The recent heat wave that struck California and other parts of the west highlights how big of a challenge these weather events already are. As climate change worsens, so too will heat waves. That’s bad news for humans, and it’s bad news for the stability of our electric grids.
When does summer end? It’s a tricky question, and while there is an astronomical answer (for the northern hemisphere, it’s the autumnal equinox on September 22), I’m not sure that most people think that way. Ten months ago, FiveThirtyEight published a fun, informal article about this very thing.

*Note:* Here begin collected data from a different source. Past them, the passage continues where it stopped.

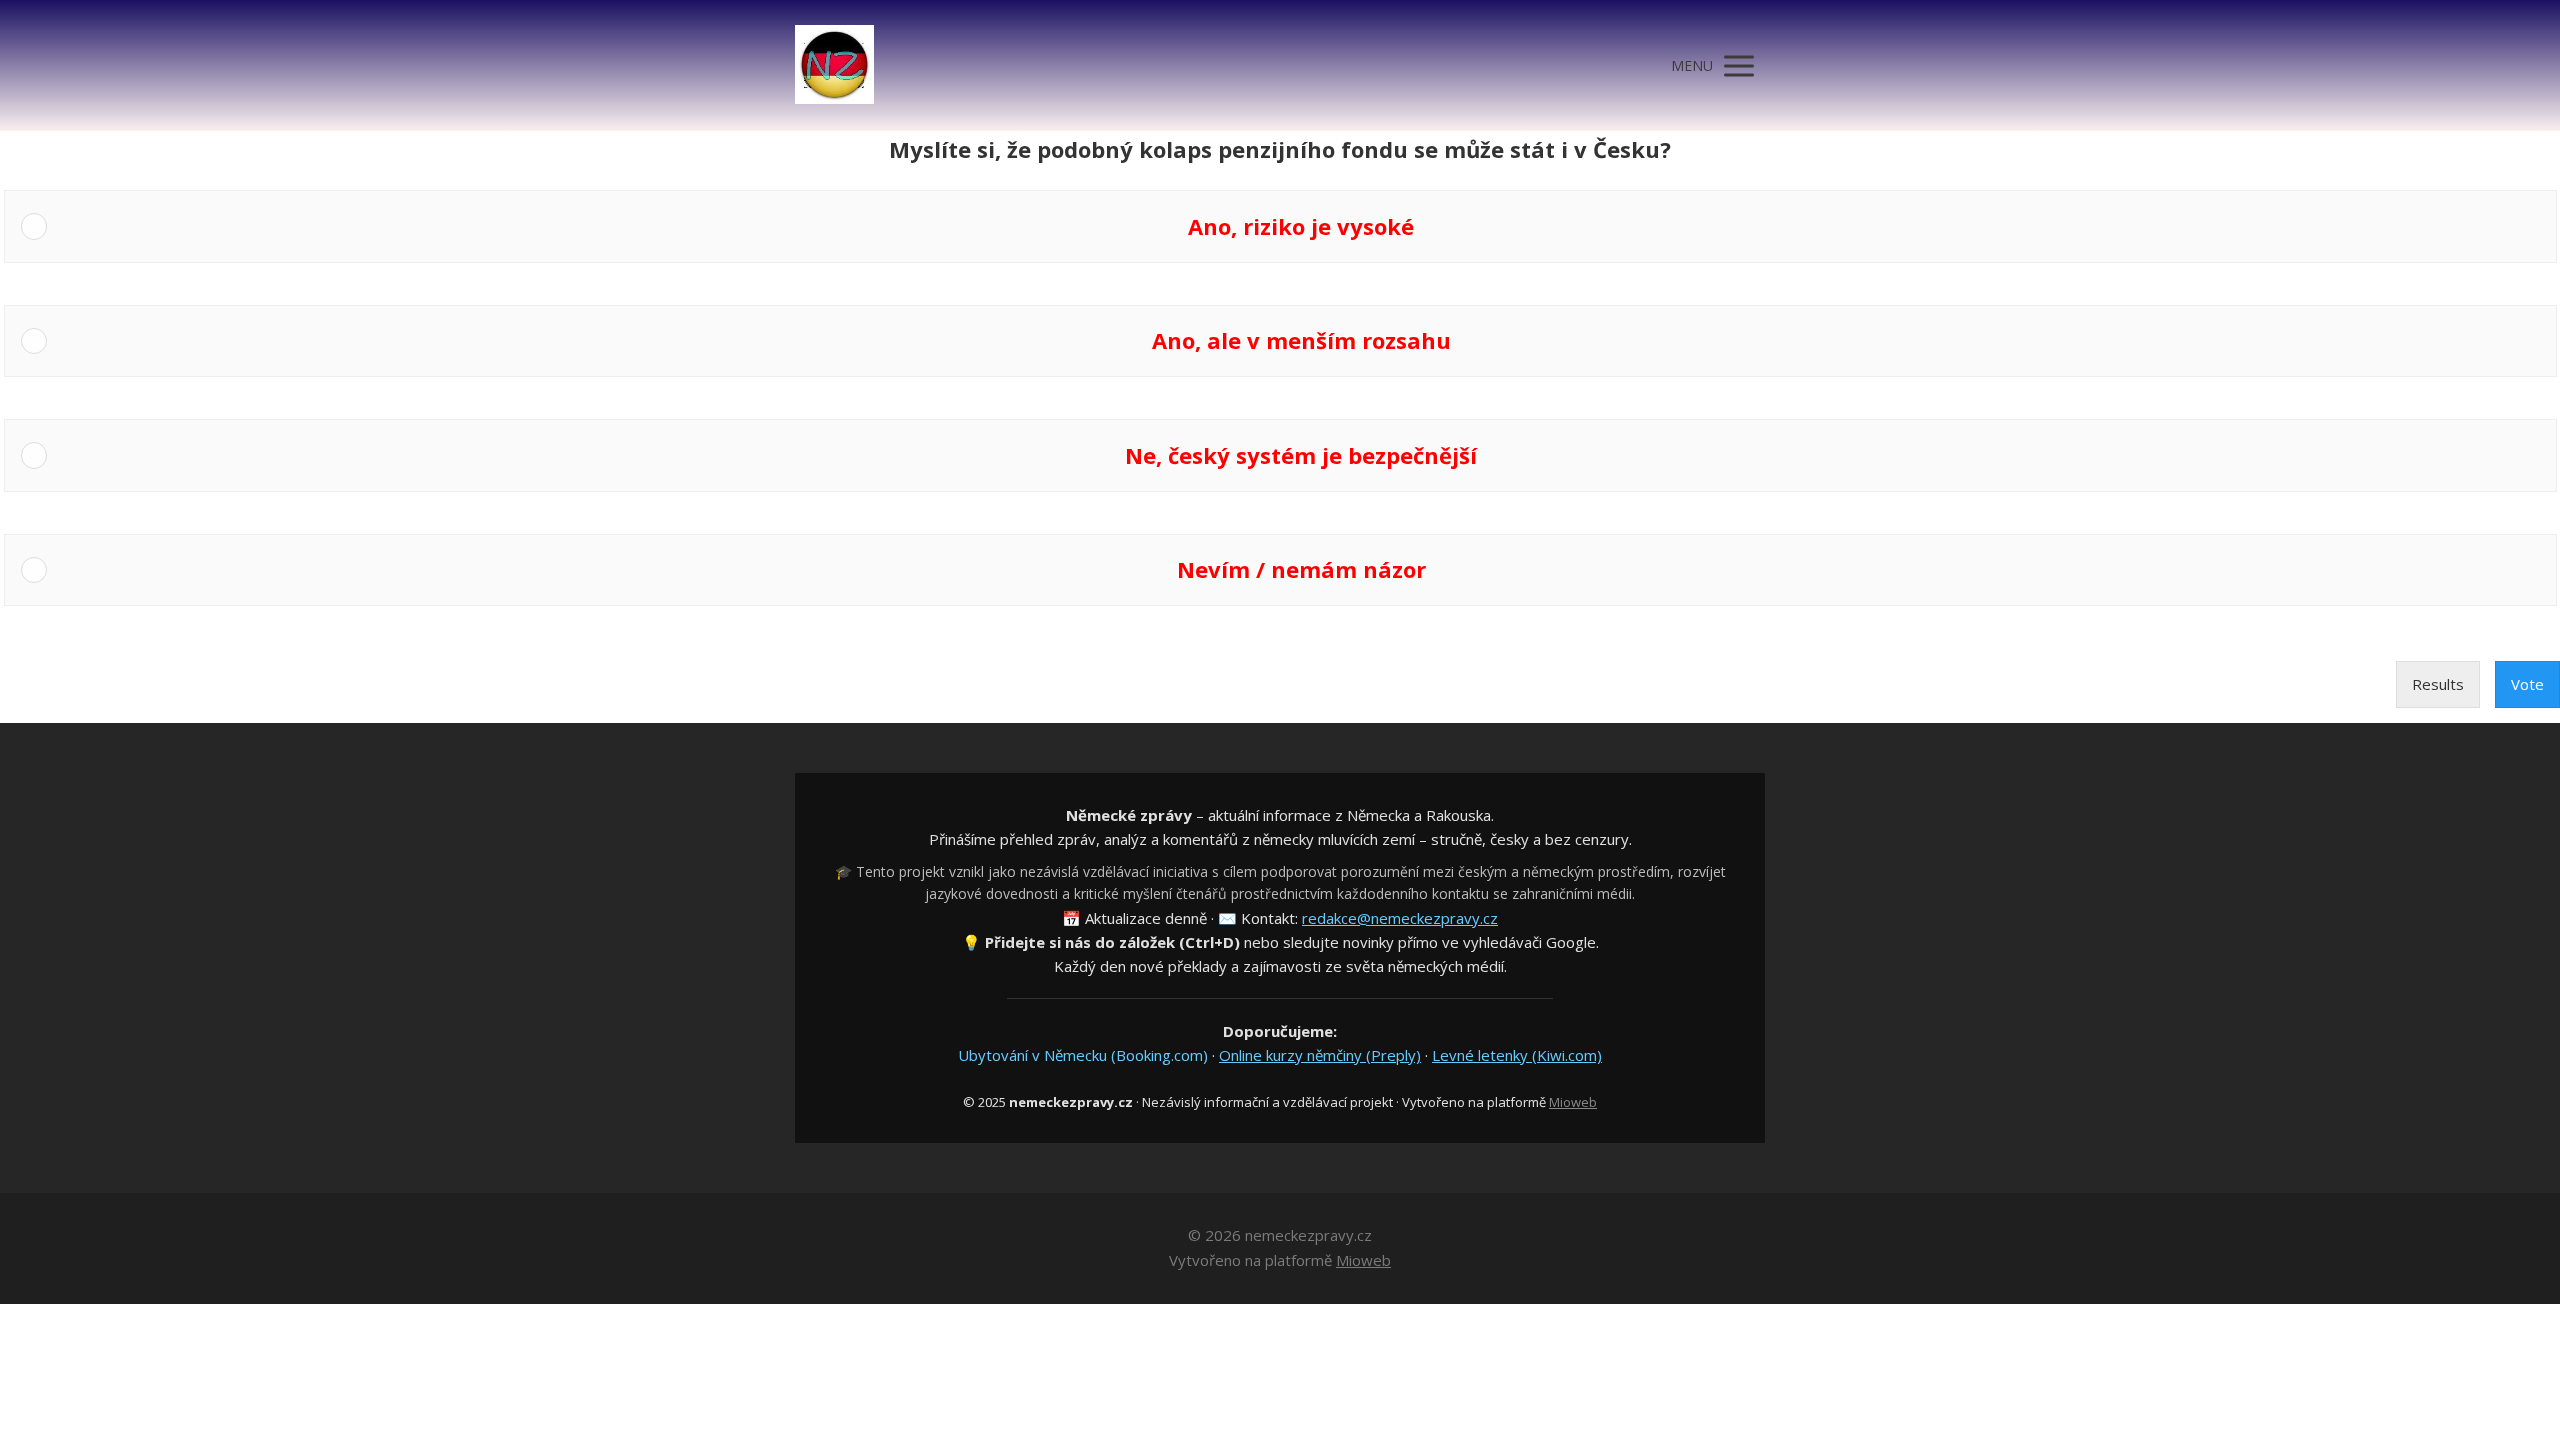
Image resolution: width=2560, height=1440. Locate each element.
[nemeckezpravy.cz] (834, 65)
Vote (2527, 684)
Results (2438, 684)
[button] (1301, 226)
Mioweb (1573, 1102)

We shouldn’t take this too seriously, but there was a roughly three-way-tie amongst respondents on what was the end of summer and the start of autumn. Of the responses, 26% stuck to the autumnal equinox. Another 25% pinned the end of summer on when the color of leaves start to change. Yet another 25% say that summer ends with Labor Day, which was September 5 this year. But I’m guessing that if you had asked Californians on Tuesday, September 6 if autumn had begun, you’d have been met with some combination of “no,” “heck no,” and death stares.
A Crisis Averted in California
Sacramento set a record high temperature of 116 degrees that day. Cities in the Bay Area also hit record highs, including San Jose at 109 degrees and Napa at 114 (I wonder what that will do to the wine crop this year?). Death Valley, California was only 125 degrees that day, which is nothing compared to the 127 degrees it was on September 2! That was the hottest September day ever recorded in Death Valley, FYI.
So yes, California hasn’t had the best weather recently. It’s more than just unpleasant, however. There were serious concerns about electricity providers needing to institute rolling blackouts across the state over concerns of grid stability. That’s what I want to unpack with this blog, but I’ll go ahead and tell you the end of the story - they averted catastrophe. As demand for electricity was threatening to exceed its supply on the afternoon of September 6, a FlexAlert text went out to the people of California, urging them to conserve electricity. It appears that enough people listened and most blackouts were avoided. If you want to really dig into the data of what happened that day, here’s the California ISO webpage with historic demand and supply. If you look at the “Demand Trend” graphic and set the day to September 6, you can see how electricity demand noticeably declined between 5:50 and 6:10pm local time. I guess demand response is an effective climate solution, huh?